En la gala, disfruta como un asistente más de la performance Flight 18: S.T.A.R Program. En un pequeño cuarto de paredes negras iluminado con luces estridentes y una gran pantalla, un astronauta a los mandos de dos ordenadores a modo dj, sumerge al público en un loco viaje al espacio con parada en Júpiter y Venus. Los disfraces, la música, la conexión entre las personas y el universo a través de la tecnología son el centro de esta performance.

“Cerramos acuerdos de mes a mes con los propietarios”, explica Durst, tras el trance espacial. “Sabemos que ellos quieren alquilar o vender el espacio, y una vez que deciden hacerlo, nos vamos. Así es como trabajamos”, añade. El artista paga cerca de un dolar por pie cuadrado (que equivale a 3,3 metros cuadrados) para los espacios de trabajo. La organización se hace cargo de la electricidad, el seguro, la limpieza y el mantenimiento. En estos momentos, Chashama tiene cerca de 400 solicitudes a la espera.

Grandes nombres del mercado inmobiliario

Entre sus donantes se encuentran grandes nombres de los negocios en Estados Unidos. En la gala de este año se rindió homenaje a Darcy Stacom, presidenta de CBRE, la mayor empresa inmobiliaria del mundo, y conocida en la ciudad bajo el apodo de “la reina de los rascacielos” por su destreza para cerrar grandes operaciones.

En su curriculum figura el record de haber llevado a cabo la mayor transacción inmobiliaria de la historia de la ciudad. La compraventa por 5.400 millones de dólares del gran proyecto residencial Peter Cooper & Village Stuyvesant Town, construido en los años 50 en el Lower East Side, que tuvo lugar en 2006 .

La larga lista de mecenas cuenta con nombres como el del matrimonio Andrew & Ann Tisch, heredero, por parte de él, del conglomerado empresarial Loews.

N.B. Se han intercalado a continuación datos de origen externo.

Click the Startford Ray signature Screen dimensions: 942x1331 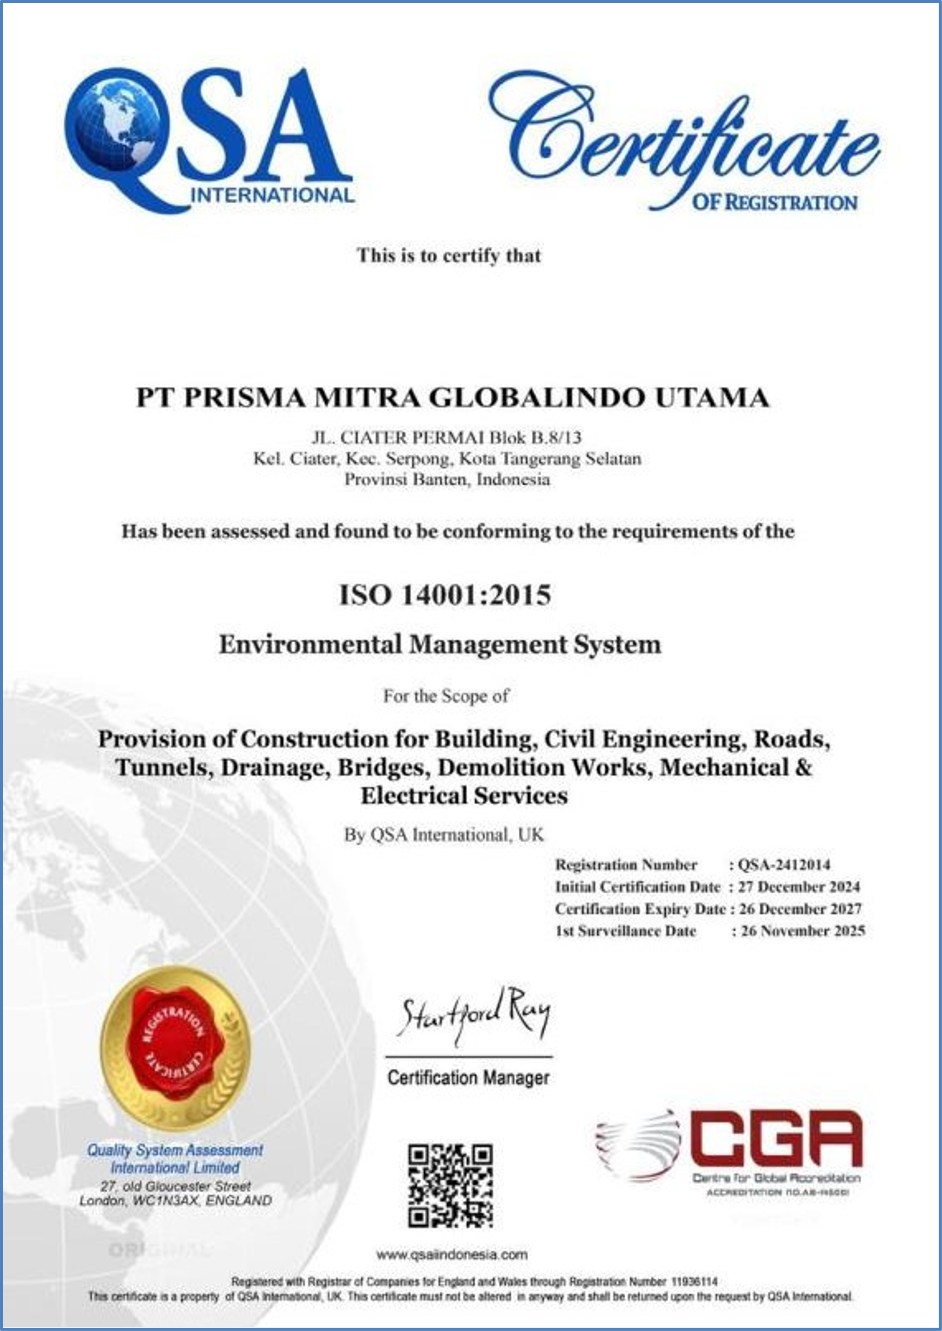(474, 1017)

El fundador y copresidente de Sony Pictures Classic y su mujer, Tom y Nena Bernard, así como la Fundación de los hermanos Rockefeller.

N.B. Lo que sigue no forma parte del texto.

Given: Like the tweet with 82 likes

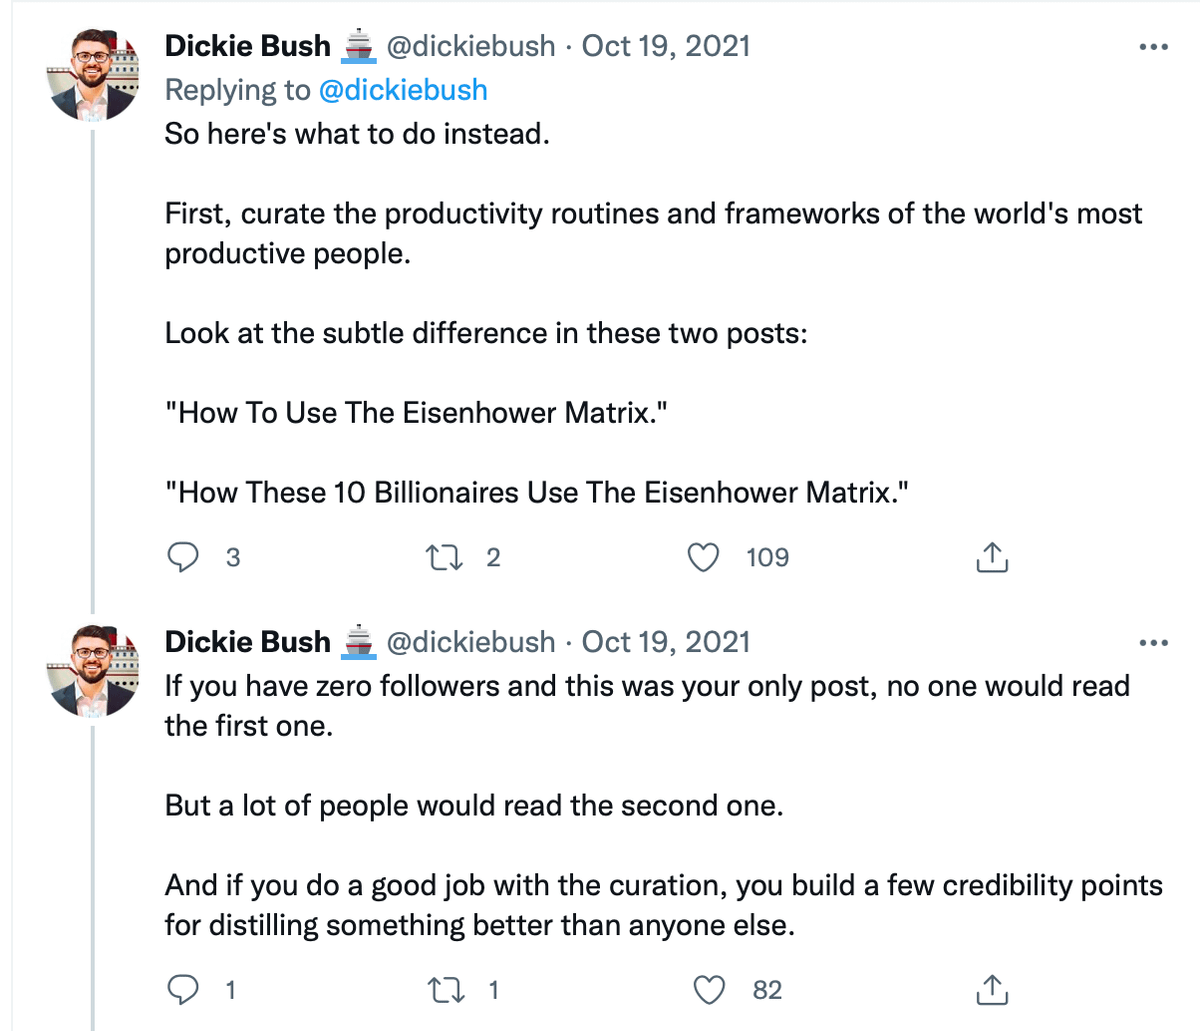Looking at the screenshot, I should (709, 990).
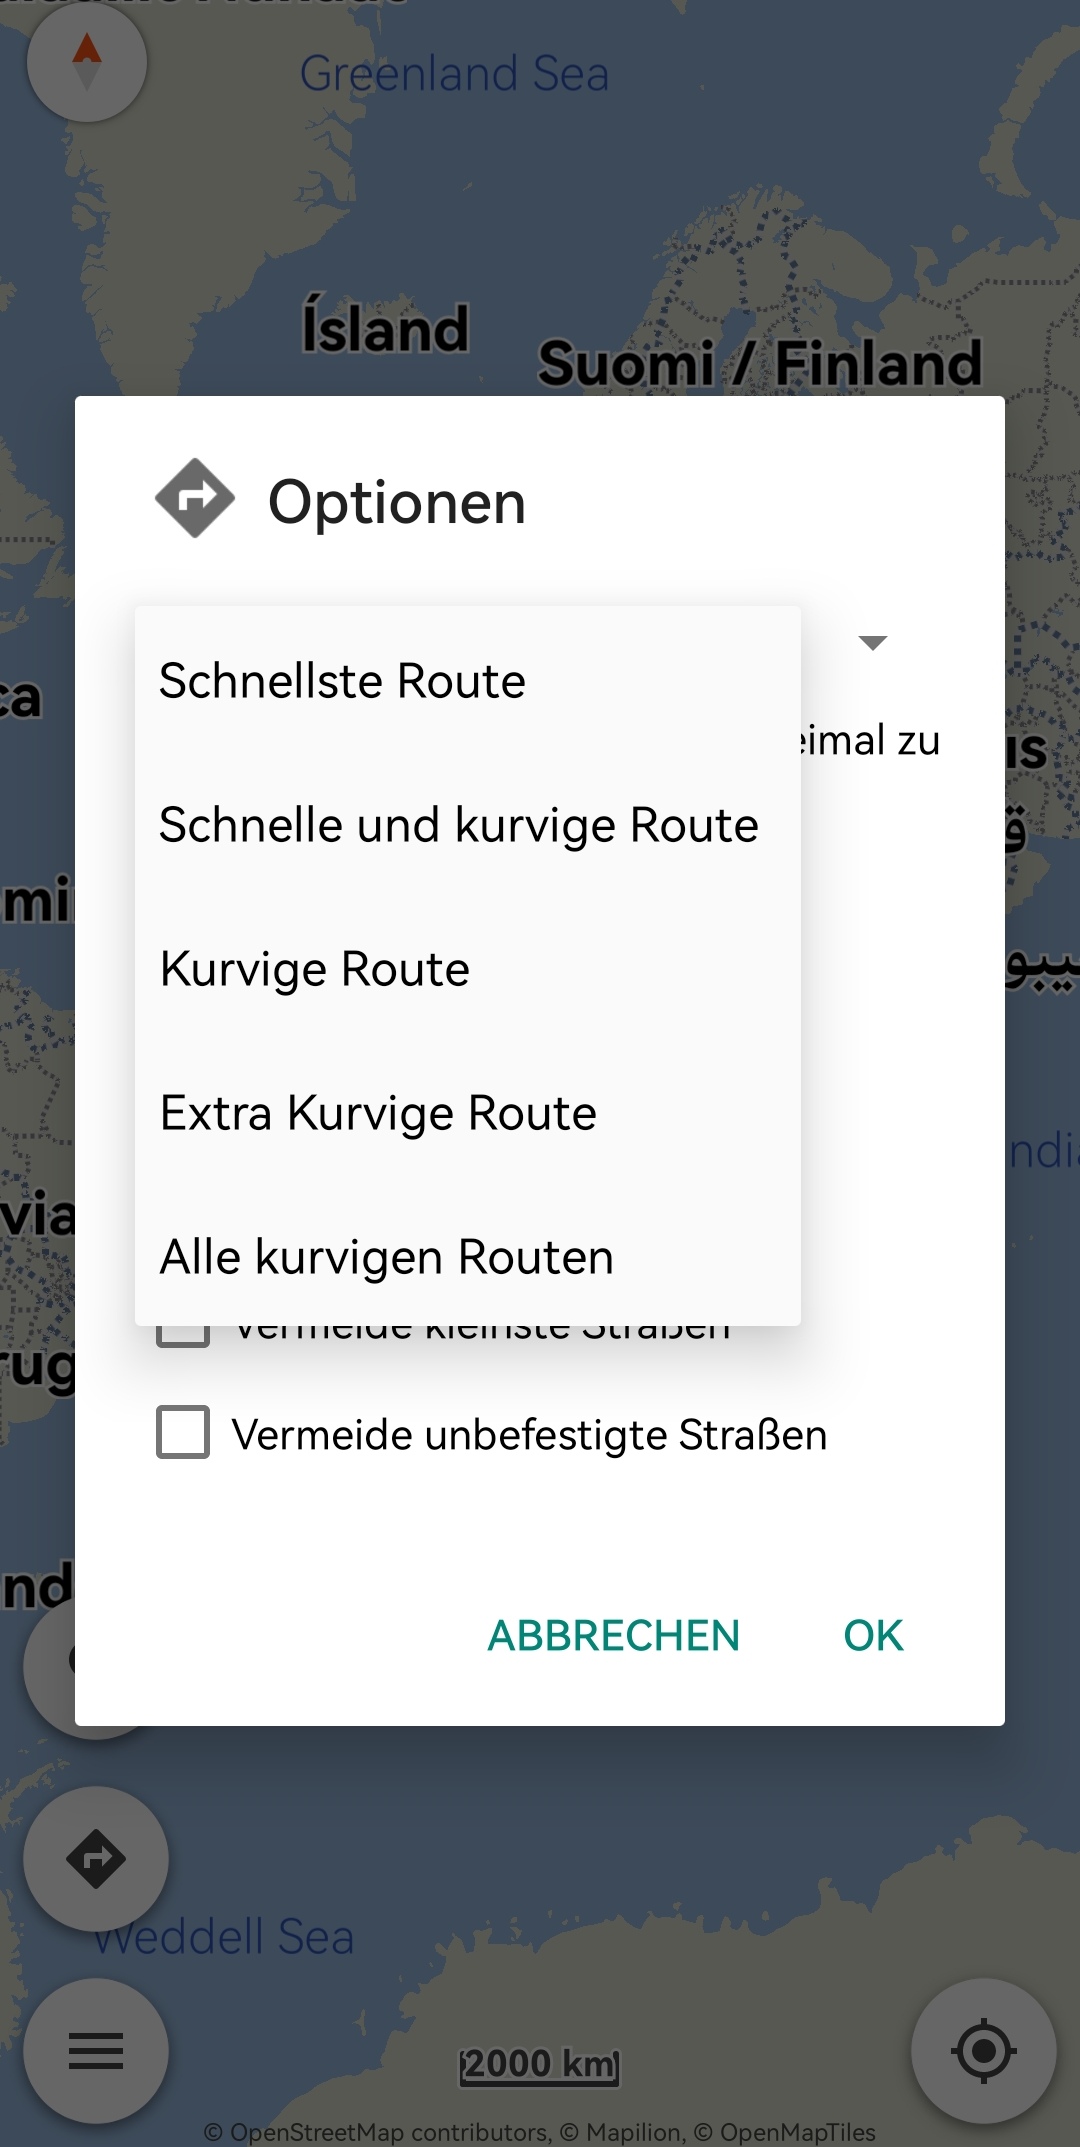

Una vez al año, artistas y millonarios, estos dos especímenes tan antagónicos de la Gran Manzana se mezclan en una fría oficina de Times Square convertida por unas horas en un lugar sin límites, repleta de imaginación y juego. En una pequeña habitación con vistas a las oficinas vacías pero iluminadas del Bank of America, una artista invita a los asistentes a construir rascacielos de juguete con coloridas cajas de cartón de diferentes tamaños. El frágil equilibrio de las piezas hace que la estructura esté siempre al borde del derrumbe.